提示された文章:
---
2009年5月11日

P3C2機ソマリア派兵阻止を 「海賊対処法」策動と一体

週刊『前進』06頁(2390号6面3)(2009/05/11)

P3C2機ソマリア派兵阻止を
 「海賊対処法」成立策動と一体

 陸海空の1千人が恒常的な展開

 浜田防衛相が4月17日、ソマリア沖への海自P3C哨戒機2機の「派兵準備」を発令した。これを受け赤星海幕長は、P3C2機を5月中に海自厚木基地の第4航空群から派遣し、6月にも現地で活動を開始する方針を明らかにした。しかも、このP3Cの拠点となるジブチ空港の「警護」に陸自の中央即応集団直轄の中央即応連隊(宇都宮駐屯地)1個小隊40人も派兵される。
 この中央即応連隊は「テロ・ ゲリラ」への対応部隊として昨年3月、宇都宮駐屯地に本部管理中隊と3個中隊700人で編成された部隊だ。拳銃、小銃、機関銃で武装し、軽装甲機動車も送り込まれる。イラク戦争でクウェートを拠点に空自が米軍の支援輸送を行った際も陸自の派兵は行われていない。
 さらに、拠点となるジブチ空港にP3Cの駐機と「警護」に必要な物資を輸送するため小牧基地から空自1輸空のC130輸送機も派兵される。つまり「海賊対策」を口実に陸海空3軍が恒常的に展開するのだ。
---
データ部分:
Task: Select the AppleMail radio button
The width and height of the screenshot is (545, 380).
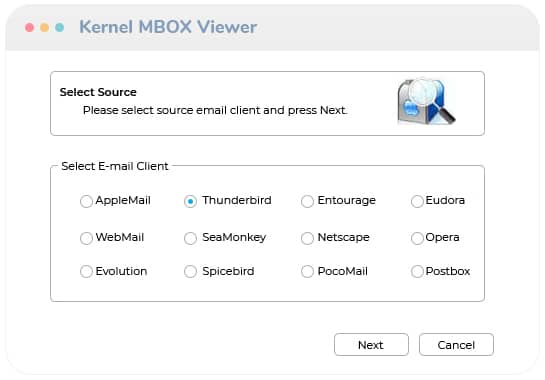Action: click(86, 201)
---
取り組む課題:
1) P3C派兵の記事のうち「この中央即応連隊は」で始まる段落を、主な事実を保ったまま箇条書きに改めてください。
2) P3C派兵の記事の内容を2文でまとめてください。
3) P3C派兵の記事を、最後の段落の後から書き継いでください。
データの各行は、ここでは使いません。

各課題の解答:
1)
- 中央即応連隊は「テロ・ゲリラ」への対応部隊として、昨年3月に宇都宮駐屯地で編成された。
- 構成は本部管理中隊と3個中隊の計700人。
- 拳銃、小銃、機関銃で武装し、軽装甲機動車も送り込まれる。
- イラク戦争で空自がクウェートを拠点に米軍の支援輸送を行った際も、陸自の派兵は行われていない。

2) 浜田防衛相が4月17日に海自P3C哨戒機2機のソマリア沖への「派兵準備」を発令し、赤星海幕長は、5月中に厚木基地から派遣して6月にも現地で活動を始める方針を明らかにした。拠点となるジブチ空港の「警護」には陸自中央即応連隊の40人が、物資輸送には空自のC130輸送機が派兵され、「海賊対策」を口実に陸海空3軍が恒常的に展開することになる。

3)
 5月の派兵要員は約150人である。すでにインド洋に派兵されている補給艦と護衛艦、ソマリア沖の護衛艦2隻、そしてP3C2機がアラビア半島を囲む広大な海域で一体的に軍事展開し、米軍と合同の軍事行動も行う。全部で陸海空の自衛隊1000人を超える大部隊が実際に侵略戦争に突入するのである。
 また、3月にすでに呉基地から派兵された護衛艦2隻の交代として、6月には横須賀と大湊(青森)から護衛艦が派兵される。日帝の海外派兵—侵略戦争政策は恐るべき段階にきているのだ。

 「海賊対処法」の成立阻止しよう

 現在、ジブチに派遣されている哨戒機は米軍の3機のほかに、ドイツ、フランス、スペインの各1機だ。日帝のP3C2機の派兵は突出している。米軍のソマリア沖での「海賊対策」は、「対テロ戦争」の一環として展開され、P3Cを海上だけでなく陸上の偵察にも使っている。しかも海自P3Cの情報は米軍が統括することになる。すでに国連安保理決議は陸海空からのソマリア攻撃を容認している。米帝は「海賊対策」と称して「陸上拠点」への攻撃をも画策しているのだ。
 「海賊対処法」、は今国会で成立がもくろまれており、すでに衆院通過が強行された。この法案では自衛隊の発砲でソマリア漁民を虐殺しても「正当」とされ、責任は問われない。護衛対象は外国船を含む全船舶に拡大、ソマリア領内への侵攻はもとより、沿岸国への領海侵犯(「追跡」)も容認する。まさに全世界に派兵できる恐るべき侵略戦争法なのだ。「違憲」とか「改憲」のレベルをすでに超えている。1931年の9・18「柳条湖事件」に匹敵する侵略戦争がすでに始まっていることを直視しよう。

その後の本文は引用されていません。